Jane Rowland
June 18, 1916 - January 31, 2012
We've been going through the things at my Grandmother's apartment this week, and one of the things she had was a memory book from grade school through high school. Like an autograph book that her friends signed throughout the years and they generally put a little verse of some sort on the page where they wrote as well. They were WAY more poetic than the "stay cool!" kind of things we wrote in our yearbooks. Anyway, there was one from her friends Florence that really spoke to me:
Love many,
Trust few,
But always paddle your own canoe.
My grandmother is one of the strongest role models I have ever met. She didn’t do it on purpose, she didn’t do it for show, she just did it. I know that, because she never boasted about her accomplishments, as a matter of fact, I only found out about a majority of them in the last five years. She got her pilot’s license through a program to teach civilians to fly planes during the war, and although the program was ultimately canceled, she still flew planes. She got her PhD in education.

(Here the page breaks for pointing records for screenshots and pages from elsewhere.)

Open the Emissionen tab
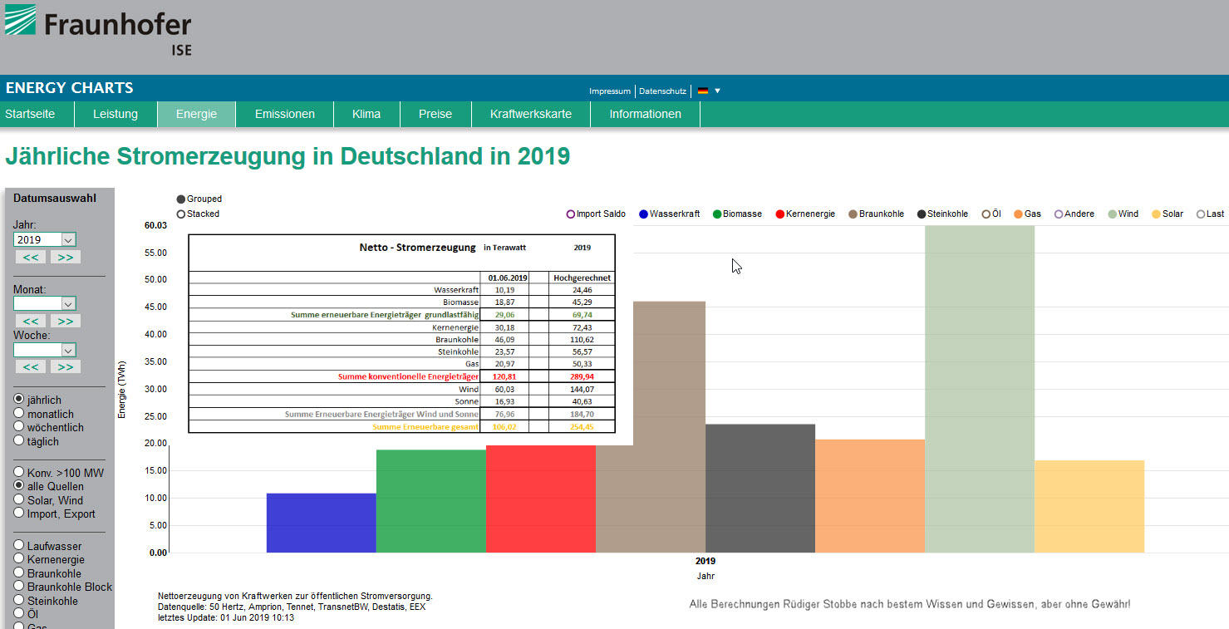 [284, 114]

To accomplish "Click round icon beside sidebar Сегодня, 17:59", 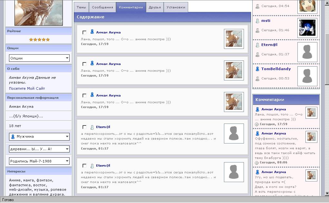I will (x=257, y=124).
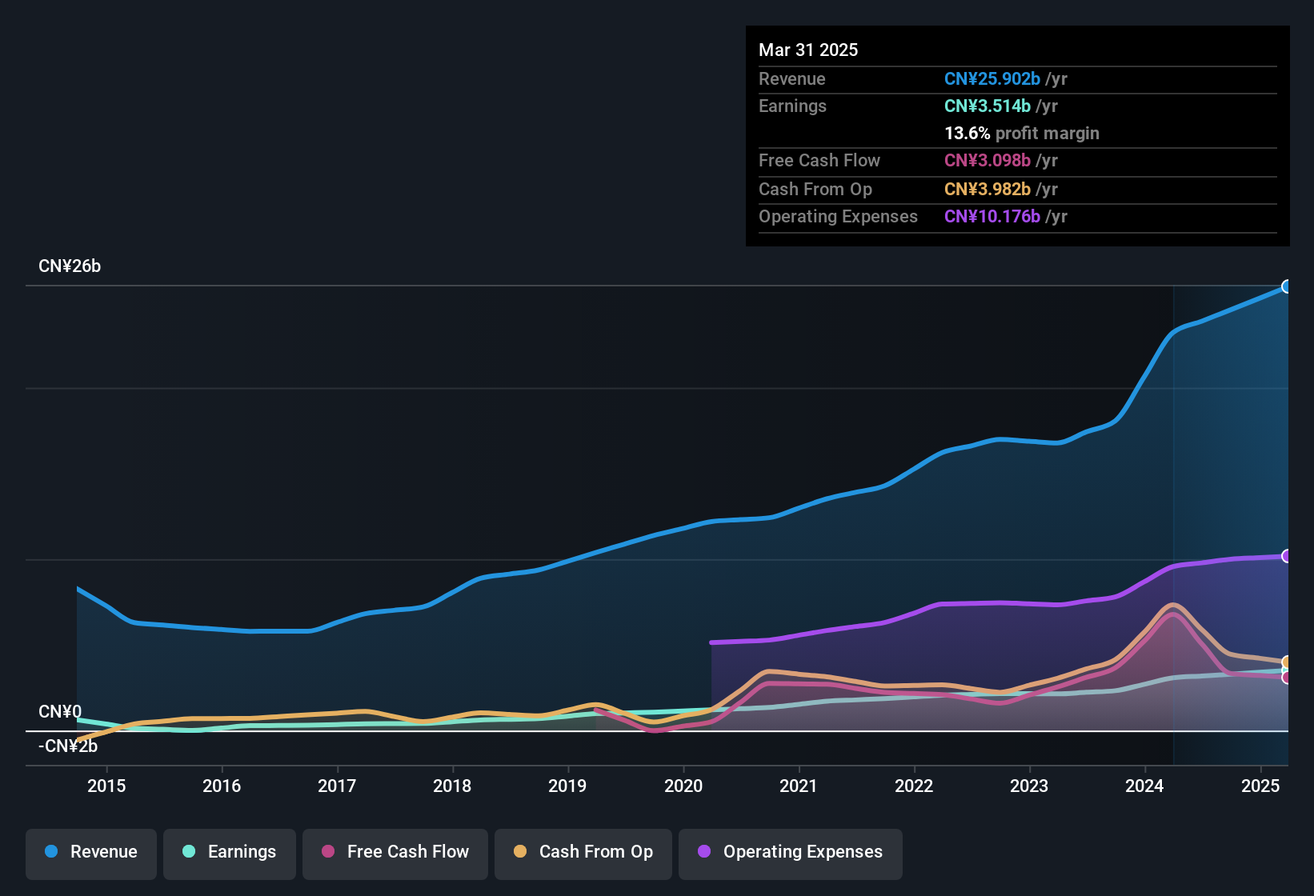The width and height of the screenshot is (1314, 896).
Task: Click the Operating Expenses endpoint marker
Action: (1287, 556)
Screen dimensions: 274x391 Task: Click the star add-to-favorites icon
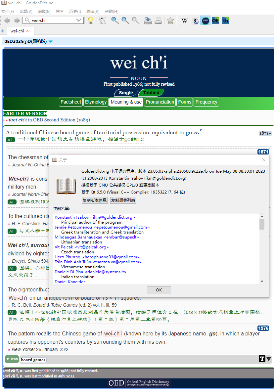click(x=170, y=21)
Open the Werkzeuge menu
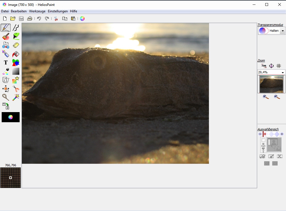The width and height of the screenshot is (286, 211). coord(38,11)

And I bet she’s been to any country you ever thought you wanted to go to. She traveled the world extensively after my grandfather died, every year her Christmas cards featured a picture from her travels, I specifically loved the one from Egypt where she was sitting on a camel in front of the pyramids. If I go to a third of the countries she’s been to, I would consider myself well-traveled.
She also had a green thumb. She had a HUGE garden and always had a row of green tomatoes on the window sill waiting for them to ripen. And anytime I don’t know what a plant is, my response is, “Well, I could ask Grandma, she’ll probably know.”
Each summer I spent a week with her, and we ate hot dogs and macaroni and cheese the entire week. I also remember that she had a Tupperware container in the fridge with a bunch of different kinds of cheese in it. It was a glorious week of eating exactly what any kid would want to eat! She’d let me ride my tricycle inside the house until grandpa got upset about it. And we went swimming almost every day, piling into the front seat of her sky blue Dodge Dart with the hot pleather seats. She’d swim laps while I swam in the shallow end. Each summer we’d also do something else during the week besides swimming. One time she took me to Hanna-Barbera Land…where she convinced me to ride the sole rollercoaster in the park. And I screamed like someone was stabbing me in the eye, then steadfastly refused to ride another roller coaster for 4-5 years. The next summer she took me to Astro World – which would have been more cost effective if it hadn’t been during my roller coaster boycott, but we rode several non-roller coaster rides and still had fun. I took ceramic painting classes with her, and a pottery class and I remember her taking me to the Children’s museum once too.
I’ll miss her a lot, but I’m glad I have those good memories to look back on.